Guidance: Management raised full-year guidance. The new revenue outlook is
$1.425 billion to $1.440 billion, which still points to roughly 20% growth for
the year. That lines up well with our March base case.
Advantage period: Large enterprise growth and deeper use by existing customers
support the idea that Paymentus can be hard to replace once installed. Our
March estimate was that Paymentus’s advantage could last about 10 to 12 years.
Q1 supports that view, but does not suggest the advantage should be extended.
New products: Paymentus introduced Bill Wallet and Billio. The idea is to make
bills easier to find, understand, manage, and pay. Bill Wallet would give
customers one place to keep and pay bills from different providers. Billio would
make bills more useful by letting customers see information, ask questions, and
take action instead of just reading a static document. These products could
become another growth path over time, but they are still early and are not
expected to add meaningful revenue in 2026.
Stock price expectations: At the current price of about $28 per share, the
stock likely assumes a longer period of strong performance than it did at the
old $24 reference price. The stronger quarter helps offset this, but future
results need to keep supporting the higher expectations.
What We Should Watch Next
The most important item is margin progress. If revenue keeps growing and
operating margins keep improving, the base case becomes stronger.
Second, we should watch whether large enterprise customers keep adding payment
volume after they go live. We can track this through comments about existing
customers using the platform more, transaction growth, average revenue per
transaction, and contribution profit per transaction.

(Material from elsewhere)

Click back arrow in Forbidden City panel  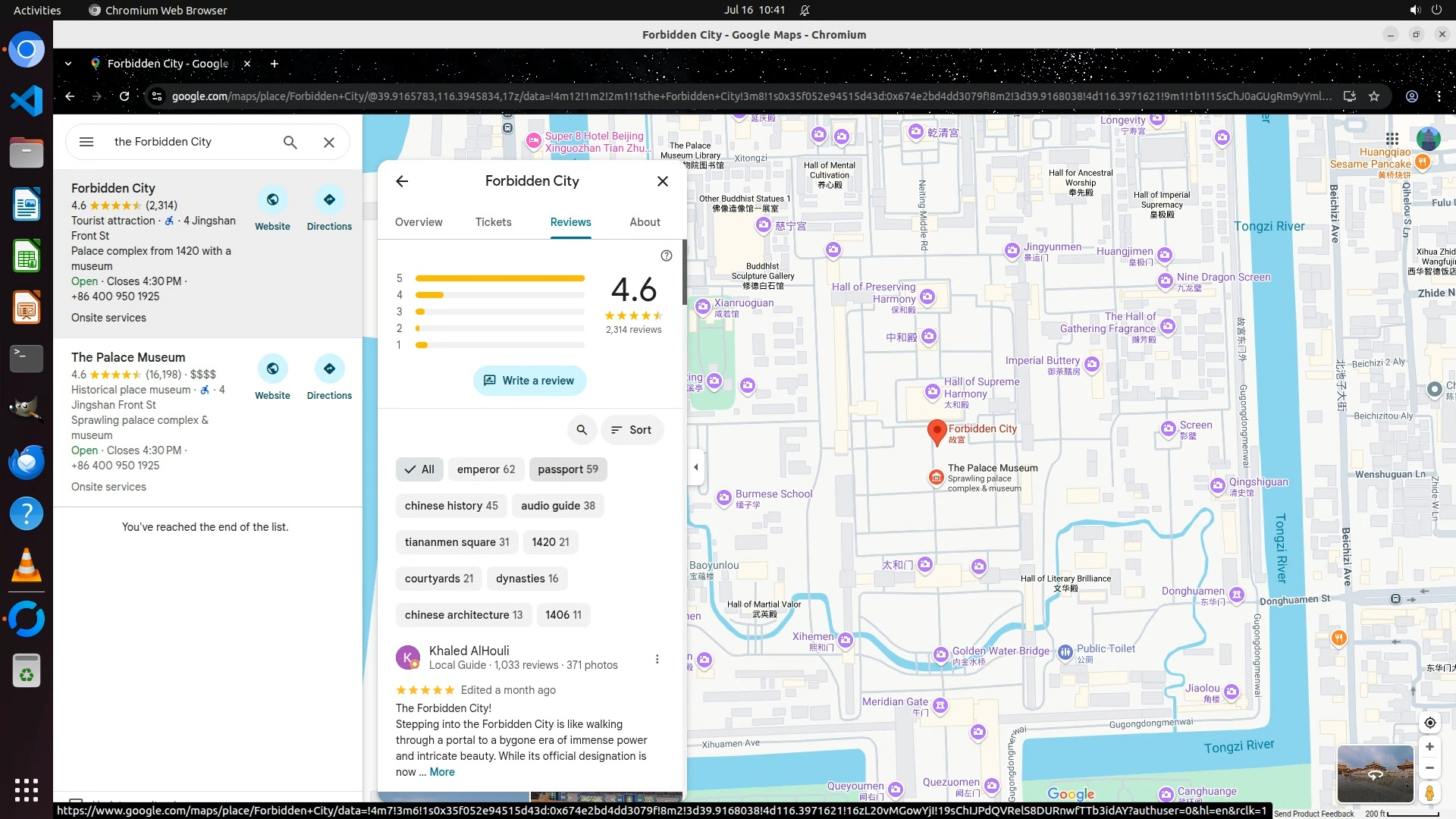402,181
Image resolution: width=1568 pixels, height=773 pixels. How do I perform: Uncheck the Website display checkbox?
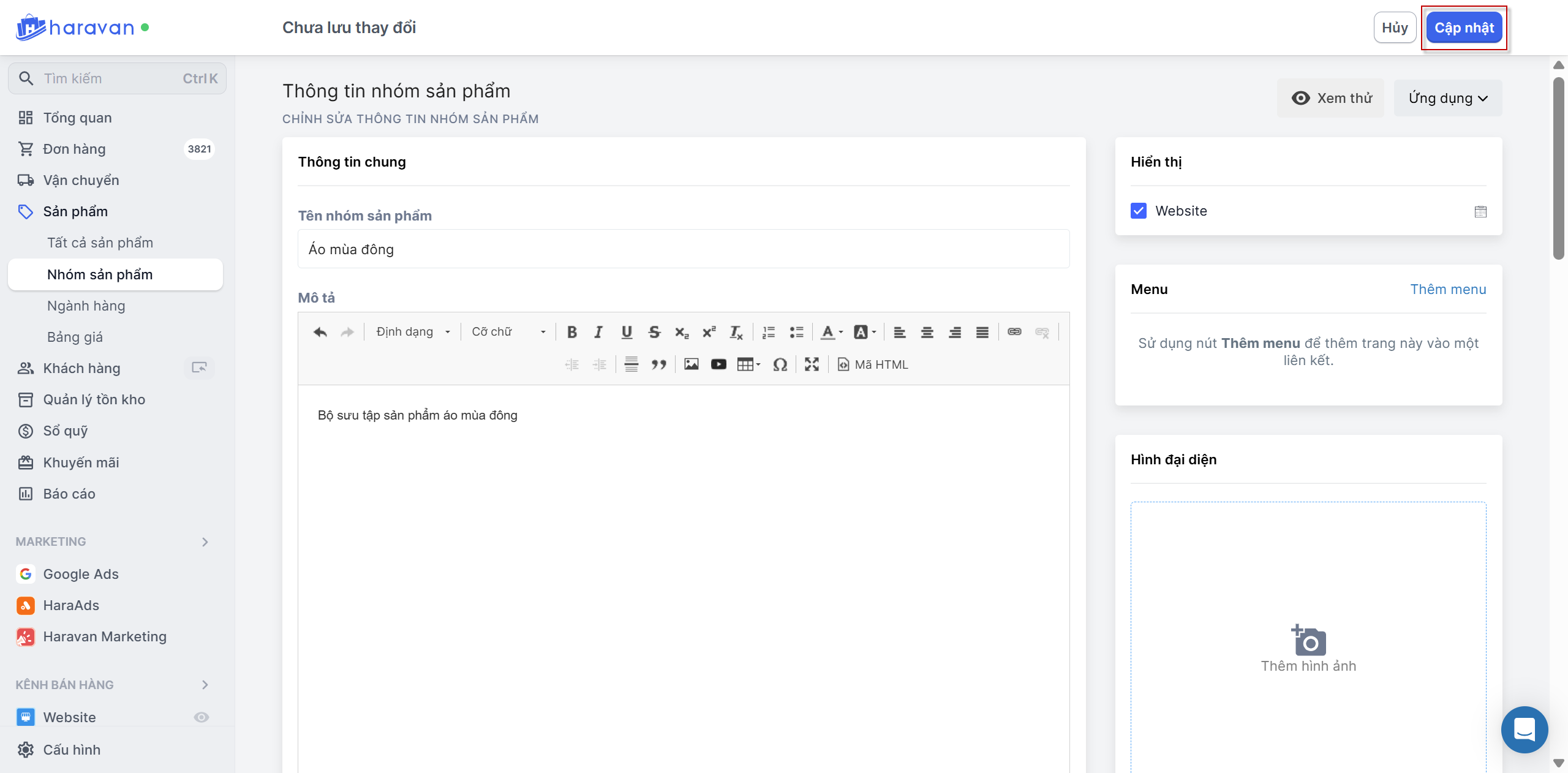tap(1139, 211)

Third, we should watch for early signs of adoption for Bill Wallet and Billio.
These products are not expected to add meaningful revenue in 2026, so near-term
progress should be measured by customer interest, early usage, and management
commentary rather than financial impact.
Ears
*************** DISCLAIMER ***************
I don't own shares of Paymentus.
I'm not qualified to give investment advice.
This is not a recommendation to buy or sell Paymentus.